In the past the BB had a well deserved reputation as a haven for scam artists. The recent changes in the qualification regulations and the stringent review process the SEC has placed on Companies in order to maintain their listings has helped clean this problem up considerably. Today, even the smallest of BB companies is subject to the exact same reporting requirements as AOL Time Warner or Boeing.

We are beginning to see a much greater flow of institutional participation in the Bulletin Board. The explosive growth of the NASDAQ over the past several years has lent itself to excessive valuations in many unproven companies. March’s dramatic sell of which took many high flyers down to 1/3 of their highs is proof that the market can get very overpriced. Entry levels for stocks can get too high.

Investors don’t mind risks, but the risk has to have upside potential. Too many companies with $3 million in trailing sales and substantial losses are trading at $1/2 billion market caps. Institutional investors are uncovering companies with the same financial performance, but with $50 million market caps on the bulletin board. Oftentimes these companies are not as well financed as their NASDAQ counterparts, so institutions are providing capital at price levels that provide acceptable upside potential.

STOCKS TO TRADE: There are over 4,000 stocks trading on the Bulletin Board today. Proactive public companies without a Wall Street following care about creating interest in their stock. As they grow they might require another round of financing. The better their stock trades the less dilution existing shareholders will suffer. This is where Stockreporter.de comes in.

Through our website Stockreporter.de and our partner websites we now have over 250,000 readers per month. The leverage of all these eyeballs, along with the recent market correction, has put us in a position to choose from some very exciting young companies for upcoming profiles. In future profiles we will only feature companies that we believe are likely to obtain their full NASDAQ listing (Small Cap or National Market) within six months of the release. Although there is no rational reason for it, making the jump from the OTC Bulletin Board to the NASDAQ seems to result in double in stock price.

INVESTMENT STRATEGY: A good strategy to use in a market like this BB segment is to allocate a certain portion of your capital to a stock you want to own. Start out by investing no more than 20% of the total amount you are prepared to commit in any single stock. That way you can add to the position if the stock trades lower and take advantage of other people’s weakness. This only applies to investors that are prepared to hold for at least three to six months.

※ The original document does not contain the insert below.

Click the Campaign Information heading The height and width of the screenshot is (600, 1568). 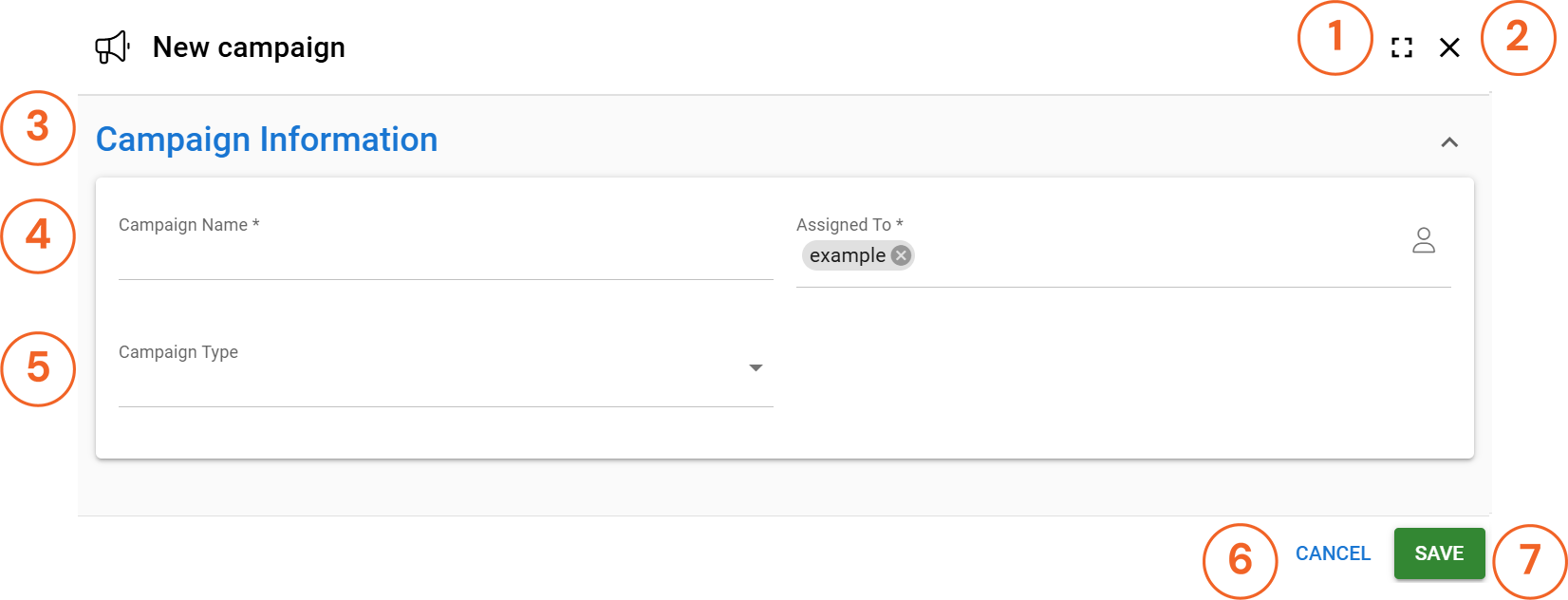tap(266, 140)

A very important rule in a market like this: never buy a stock at the market when it gaps open. A gap occurs when a stock opens at a much higher price than it closed at the previous day. In a market like this, 80% of the time that stock will drop back down and fill the gap. Market makers have been using gaps to line their pockets with money from investors for years.

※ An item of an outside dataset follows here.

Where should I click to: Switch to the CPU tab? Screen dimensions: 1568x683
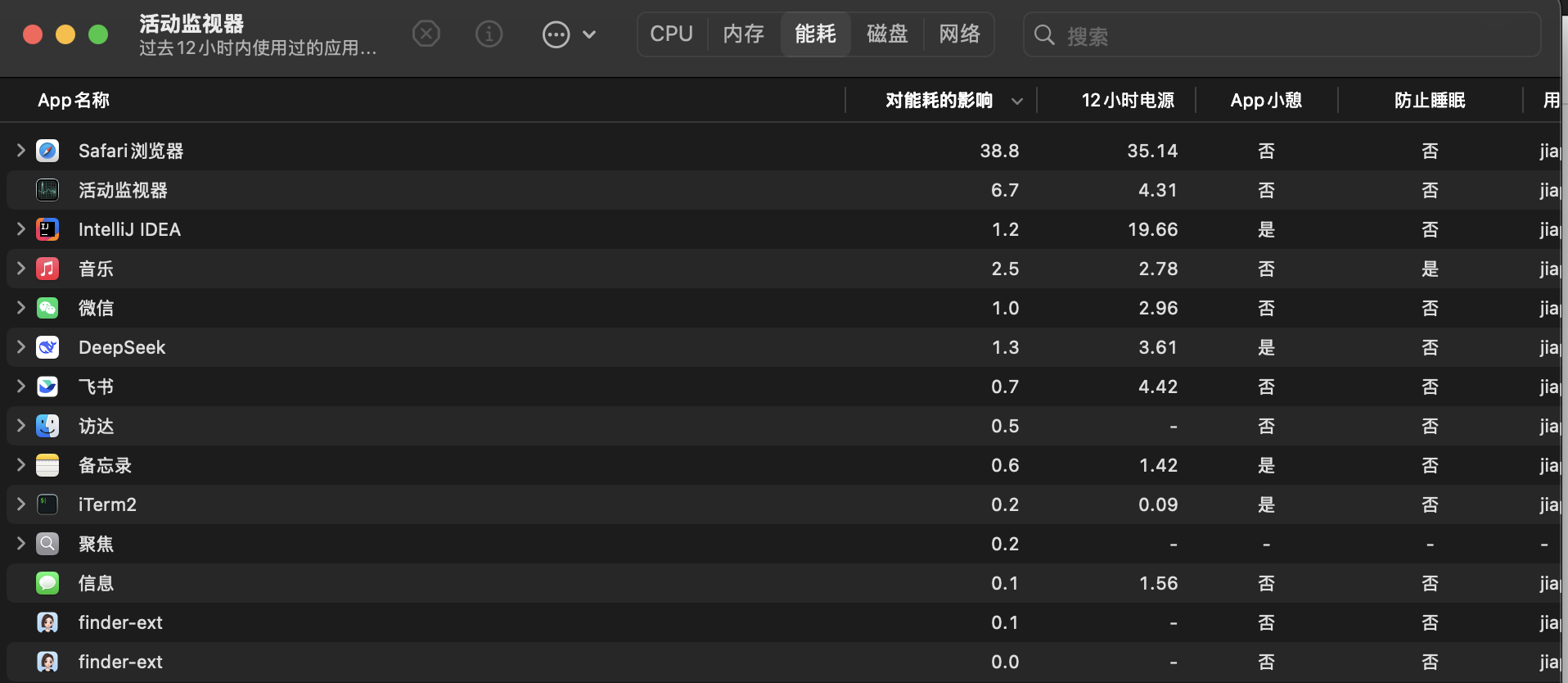click(671, 34)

When market makers have market orders for a stock at the open, they will often take the stock up, fill the market orders at the higher price by shorting it to investors, and then drive the price back down. Then when they have scared enough people into selling, they cover their short and walk away with a tidy trading profit.

THE NEW BBX: The BBXSM is a proposed new marketplace that will eventually take the place of the BB. The BBX will appeal to many of the same companies that are currently quoted on the BB, but will be a higher quality market.

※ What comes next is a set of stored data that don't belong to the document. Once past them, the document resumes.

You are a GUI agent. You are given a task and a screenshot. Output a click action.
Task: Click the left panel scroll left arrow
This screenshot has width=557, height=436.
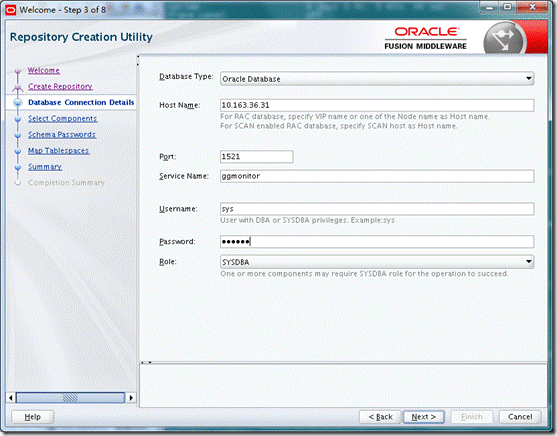click(x=11, y=398)
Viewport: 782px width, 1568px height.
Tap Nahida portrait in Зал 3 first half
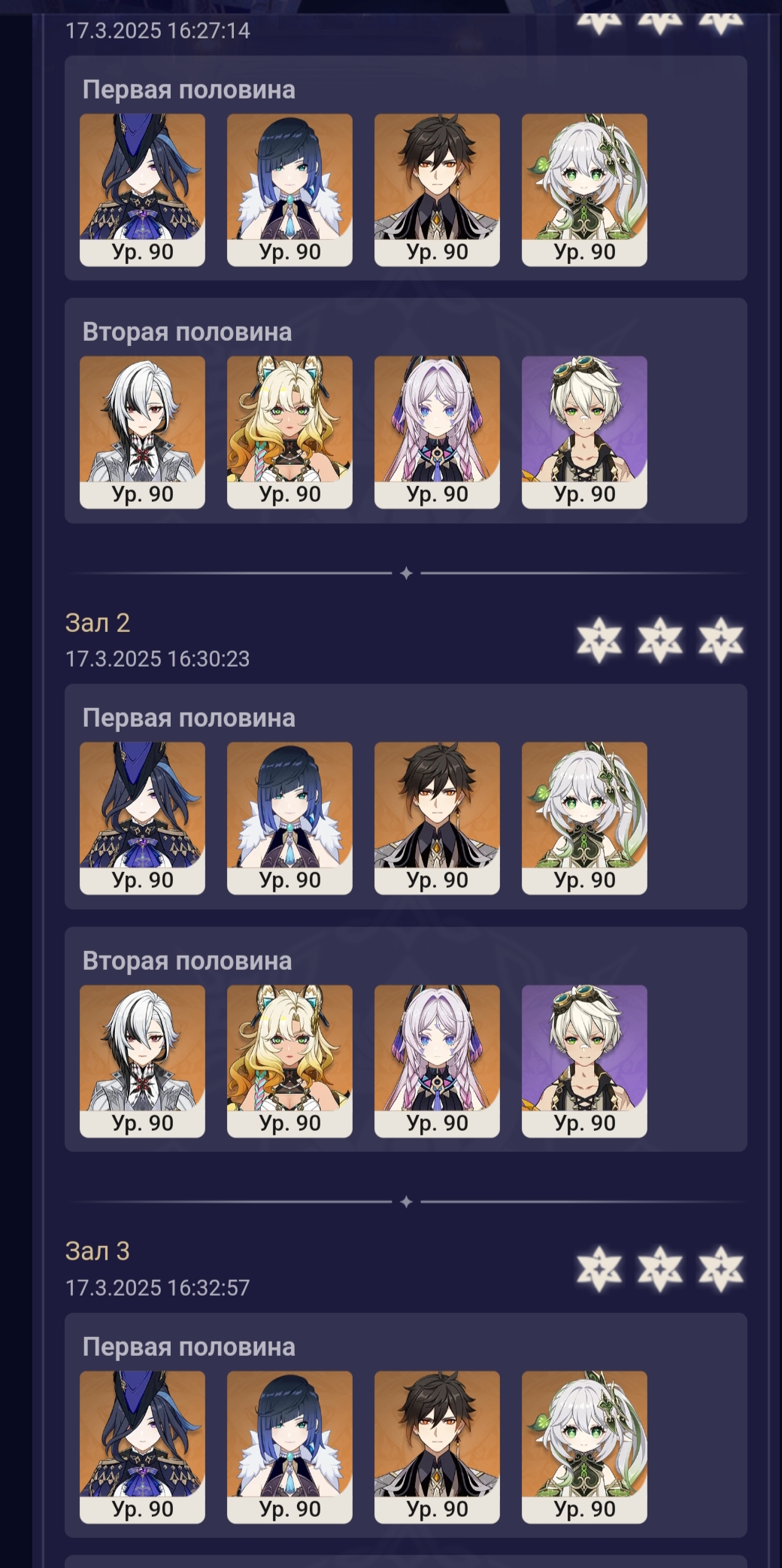tap(584, 1447)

The BBX will have qualitative listing standards, but will have no minimum share price, market capitalization, or shareholder equity requirements. In addition, the BBX will have an electronic trading system to allow order negotiation and automatic execution. The new system will bring increased speed and reliability to trade executions, as well as improve the overall transparency of the marketplace.

BBX listing requirements have been created to provide an opportunity for the largest number of current BB issuers to continue trading in the new listed environment, while at the same time offering a full complement of qualitative standards to provide enhanced protection to investors. Under these listing requirements, companies must meet qualitative standards, but not do not have to meet financial or minimum share price standards.